Po ósme, wcale nie jest tak jak sugeruje Gazeta Wyborcza, że „Zakaz importu trofeów łowieckich zbliża się do Wielkiej Brytanii”. Otóż pomysł taki oddalił się razem z Borisem Johnsonem, którego kochanka lobbowała za tym bezsensem. Faktycznie, niewiele brakowało, aby Wielka Brytania, jako pierwszy kraj na świecie wprowadziła zakaz importowania trofeów łowieckich, ale Izba Lordów zdecydowała, że taki projekt ustawy bardziej zaszkodzi ochronie dzikich zwierząt niż im pomoże.

Kończąc, warto naszym parlamentarzystom przypomnieć stanowisko Międzynarodowej Unii Ochrony Przyrody, która na pytanie: „Czy polowanie na trofea powoduje spadek liczebności dużych afrykańskich ssaków?” odpowiedziała: „Chociaż istnieją dowody na to, że dla niewielkiej liczby populacji niezrównoważone polowania na trofea przyczyniły się do lokalnych spadków (np. Loveridge i in., 2007, Packer i in., 2009, 2011), nie stanowi to znaczącego zagrożenia dla żadnego z tych gatunków i stanowi zazwyczaj znikome lub niewielkie zagrożenie dla afrykańskich populacji dzikich zwierząt (Lindsey, 2015). Główne przyczyny spadku liczebności dużych ssaków takich jak słoń afrykański, bawół afrykański, nosorożec biały, nosorożec czarny, afrykański dziki pies czy zebra górska Hartmanna, to utrata i degradacja siedlisk, konkurencja ze zwierzętami hodowlanymi, niekontrolowane kłusownictwo w celu pozyskania mięsa i handlu produktami pochodzenia zwierzęcego (kość słoniowa, rogi itp.) oraz zabicia wynikające z zemsty za konflikt między człowiekiem a dziką przyrodą (Schipper i in., 2008; Ripple i in., 2015).
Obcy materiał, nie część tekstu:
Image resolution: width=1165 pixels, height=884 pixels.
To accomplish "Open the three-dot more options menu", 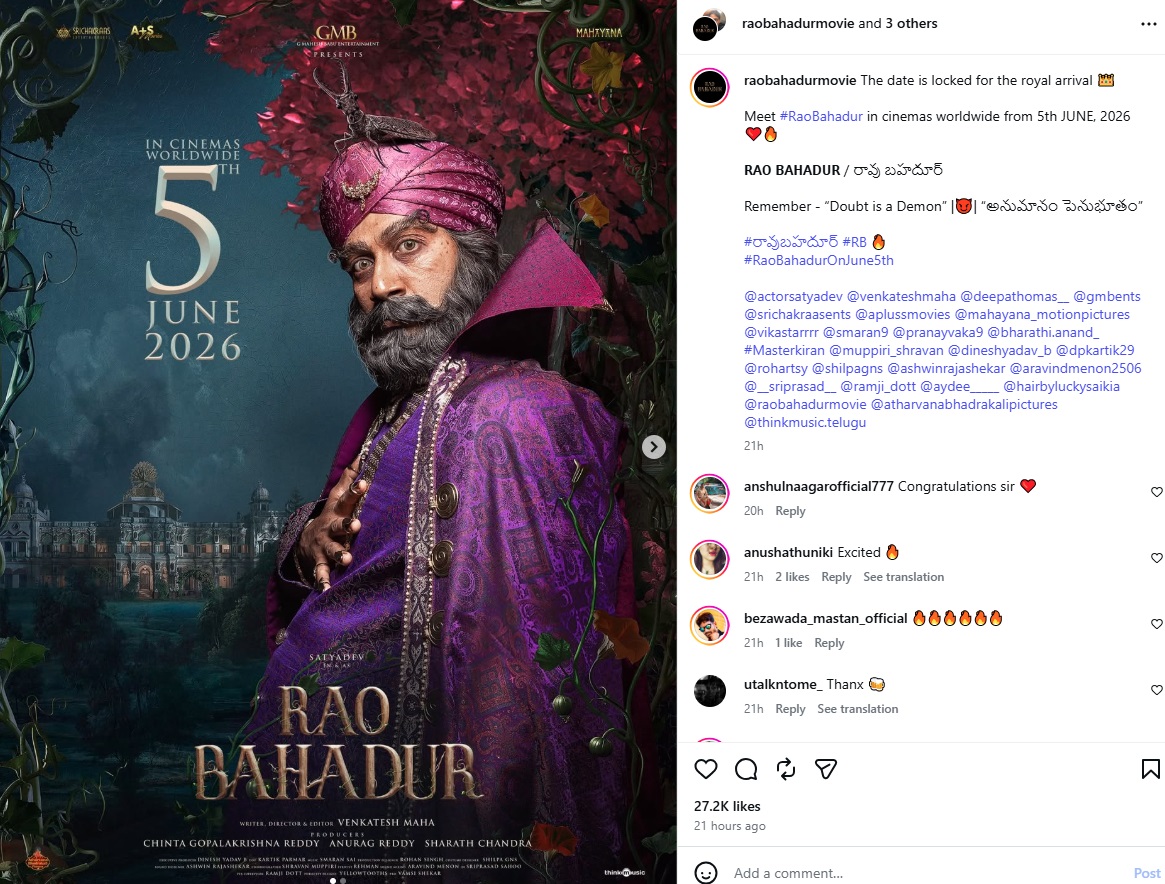I will [x=1149, y=24].
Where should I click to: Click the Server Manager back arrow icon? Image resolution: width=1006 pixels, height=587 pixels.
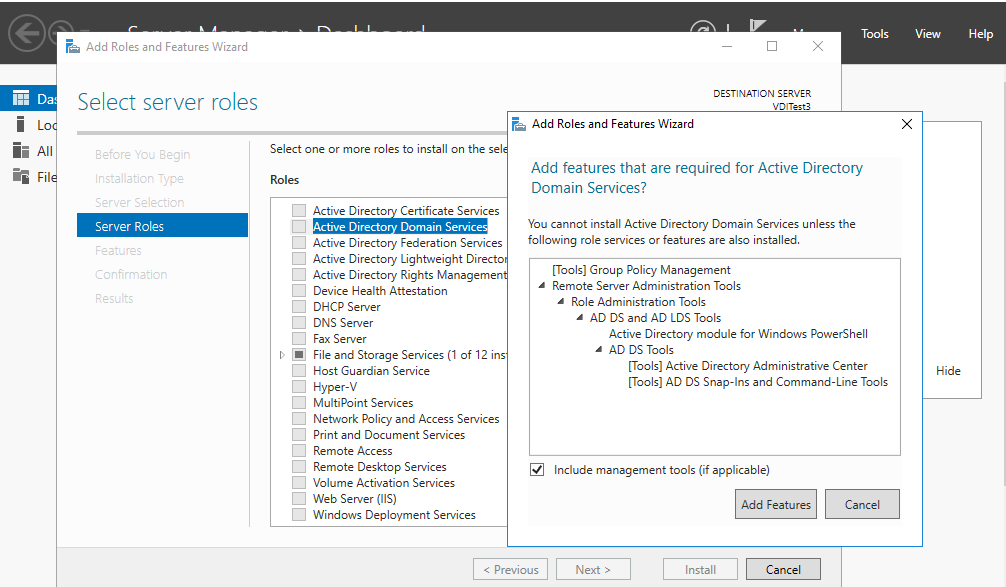[x=27, y=33]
W szczególności w przypadku lwów najważniejszymi przyczynami spadku populacji jest zabijanie w obronie życia ludzkiego i zwierząt gospodarskich, utrata siedlisk i zubożenie bazy ofiar (zwykle w wyniku kłusownictwa) (Bauer i in., 2015). W przypadku wszystkich tych gatunków, jak zauważono w studiach przypadków, dobrze zarządzane polowanie na trofea może rzeczywiście sprzyjać odbudowie populacji, ochronie i utrzymaniu siedlisk.”

Szanowni posłowie rządzącej koalicji, już raz, w 2018 r. daliście się oszukać venatofobom. Nic w zamian nie zyskaliście, bo ortodoksyjni ekologianie to margines i naturalny elektorat lewicy, który nie zagłosuje na Was, bez względu jakie uczynicie do nich umizgi. Natomiast, że myśliwi i ich rodziny stanowią dużą grupę społeczną, która nie ma jednolitych poglądów i to właśnie stosunek do ich stylu życia będzie odgrywał znaczącą rolę w podjęciu decyzji na kogo oddać głos w jesiennych wyborach.